Mario Frias (PL-SP), deputado federal, afirmou que o patrocínio do Banco Master ao filme ‘Dark Horse’, cinebiografia sobre o ex-presidente Jair Bolsonaro (PL), não configura crime. Em vídeo publicado no sábado, Frias argumentou que seria necessário haver uma contrapartida ou promessa de ato de ofício para que o repasse pudesse ser considerado irregular.

‘Patrocínio privado, por si só, não é crime. Para existir uma irregularidade, teria que haver alguma coisa a mais: uma promessa de ato de ofício, algum benefício oferecido em troca daquele dinheiro’, afirmou.

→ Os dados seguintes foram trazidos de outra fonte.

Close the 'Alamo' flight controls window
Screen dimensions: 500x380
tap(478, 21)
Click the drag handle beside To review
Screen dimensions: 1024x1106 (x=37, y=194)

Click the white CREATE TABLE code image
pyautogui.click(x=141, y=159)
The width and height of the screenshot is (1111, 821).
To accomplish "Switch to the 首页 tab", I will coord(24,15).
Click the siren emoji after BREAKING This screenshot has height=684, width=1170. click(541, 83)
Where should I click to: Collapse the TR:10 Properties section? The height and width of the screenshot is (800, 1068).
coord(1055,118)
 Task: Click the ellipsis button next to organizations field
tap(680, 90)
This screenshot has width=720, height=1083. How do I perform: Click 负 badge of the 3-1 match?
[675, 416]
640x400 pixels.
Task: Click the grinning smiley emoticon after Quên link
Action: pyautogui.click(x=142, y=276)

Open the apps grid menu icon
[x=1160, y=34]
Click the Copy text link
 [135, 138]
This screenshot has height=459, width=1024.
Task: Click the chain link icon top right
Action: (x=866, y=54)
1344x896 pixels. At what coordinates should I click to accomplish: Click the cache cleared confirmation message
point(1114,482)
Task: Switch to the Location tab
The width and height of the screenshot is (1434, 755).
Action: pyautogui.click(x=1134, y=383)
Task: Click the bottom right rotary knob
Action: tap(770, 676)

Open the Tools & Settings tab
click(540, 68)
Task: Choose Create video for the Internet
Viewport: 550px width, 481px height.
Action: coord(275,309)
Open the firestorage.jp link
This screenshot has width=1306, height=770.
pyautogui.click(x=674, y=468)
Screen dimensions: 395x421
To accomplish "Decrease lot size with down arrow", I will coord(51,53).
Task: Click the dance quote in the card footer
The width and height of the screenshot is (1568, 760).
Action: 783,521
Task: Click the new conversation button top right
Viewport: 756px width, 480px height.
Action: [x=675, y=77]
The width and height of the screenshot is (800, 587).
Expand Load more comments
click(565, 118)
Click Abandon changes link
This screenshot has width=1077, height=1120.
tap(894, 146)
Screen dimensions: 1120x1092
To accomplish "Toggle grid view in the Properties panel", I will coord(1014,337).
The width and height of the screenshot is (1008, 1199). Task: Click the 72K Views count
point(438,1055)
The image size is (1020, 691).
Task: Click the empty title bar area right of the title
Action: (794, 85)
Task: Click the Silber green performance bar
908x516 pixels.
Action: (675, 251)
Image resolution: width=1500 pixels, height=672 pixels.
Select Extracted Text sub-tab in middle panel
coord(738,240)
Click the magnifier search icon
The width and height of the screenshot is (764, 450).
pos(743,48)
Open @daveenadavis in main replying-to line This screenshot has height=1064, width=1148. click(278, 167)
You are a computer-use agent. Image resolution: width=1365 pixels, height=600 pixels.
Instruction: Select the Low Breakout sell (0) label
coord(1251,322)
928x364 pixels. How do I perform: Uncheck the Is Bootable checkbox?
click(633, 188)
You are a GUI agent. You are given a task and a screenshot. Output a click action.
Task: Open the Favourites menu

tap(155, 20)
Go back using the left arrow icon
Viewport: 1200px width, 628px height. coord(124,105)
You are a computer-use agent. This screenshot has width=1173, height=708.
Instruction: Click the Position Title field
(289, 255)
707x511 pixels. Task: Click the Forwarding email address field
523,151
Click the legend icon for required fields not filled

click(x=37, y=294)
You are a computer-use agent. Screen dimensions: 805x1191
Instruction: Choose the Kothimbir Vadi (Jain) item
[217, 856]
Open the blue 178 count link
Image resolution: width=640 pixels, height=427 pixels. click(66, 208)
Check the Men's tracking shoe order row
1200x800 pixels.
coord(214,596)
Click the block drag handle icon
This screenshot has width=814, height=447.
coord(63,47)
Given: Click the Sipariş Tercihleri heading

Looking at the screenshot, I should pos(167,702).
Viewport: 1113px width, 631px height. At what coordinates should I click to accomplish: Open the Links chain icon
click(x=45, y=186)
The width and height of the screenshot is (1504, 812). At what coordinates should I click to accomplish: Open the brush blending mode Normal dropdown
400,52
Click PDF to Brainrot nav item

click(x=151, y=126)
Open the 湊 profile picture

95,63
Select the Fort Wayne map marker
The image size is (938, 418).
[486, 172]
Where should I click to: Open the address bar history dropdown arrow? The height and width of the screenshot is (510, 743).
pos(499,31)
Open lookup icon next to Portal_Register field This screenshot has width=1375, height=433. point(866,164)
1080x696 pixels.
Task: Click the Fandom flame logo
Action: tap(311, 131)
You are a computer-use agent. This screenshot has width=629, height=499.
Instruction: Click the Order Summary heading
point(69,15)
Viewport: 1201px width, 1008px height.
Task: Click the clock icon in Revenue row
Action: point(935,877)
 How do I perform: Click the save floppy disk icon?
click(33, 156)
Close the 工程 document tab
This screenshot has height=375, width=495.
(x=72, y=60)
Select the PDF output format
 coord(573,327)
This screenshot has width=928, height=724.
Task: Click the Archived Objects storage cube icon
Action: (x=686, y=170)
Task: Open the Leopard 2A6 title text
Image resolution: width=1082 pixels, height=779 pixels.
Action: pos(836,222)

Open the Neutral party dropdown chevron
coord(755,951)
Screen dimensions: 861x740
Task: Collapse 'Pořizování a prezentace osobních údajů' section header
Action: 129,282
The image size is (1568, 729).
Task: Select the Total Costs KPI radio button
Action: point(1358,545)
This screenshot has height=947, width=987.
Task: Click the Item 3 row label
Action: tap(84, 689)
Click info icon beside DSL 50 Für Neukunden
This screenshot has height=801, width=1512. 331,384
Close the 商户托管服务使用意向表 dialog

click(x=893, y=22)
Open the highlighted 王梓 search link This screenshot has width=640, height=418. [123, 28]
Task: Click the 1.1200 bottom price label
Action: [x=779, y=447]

CONVERSAS ENTRE BOLSONARO E VORCARO

Frias disse não haver indicação de que o senador Flávio Bolsonaro tenha oferecido algum ato de ofício a Daniel Vorcaro, ex-dono do Banco Master. As conversas tinham como objetivo o financiamento do filme, segundo o deputado.

‘Não há indicação de que Flávio Bolsonaro tenha oferecido qualquer ato de ofício a Daniel Vorcaro. Não há pedido de projeto de lei, por exemplo, não há promessa de benefício’, afirmou.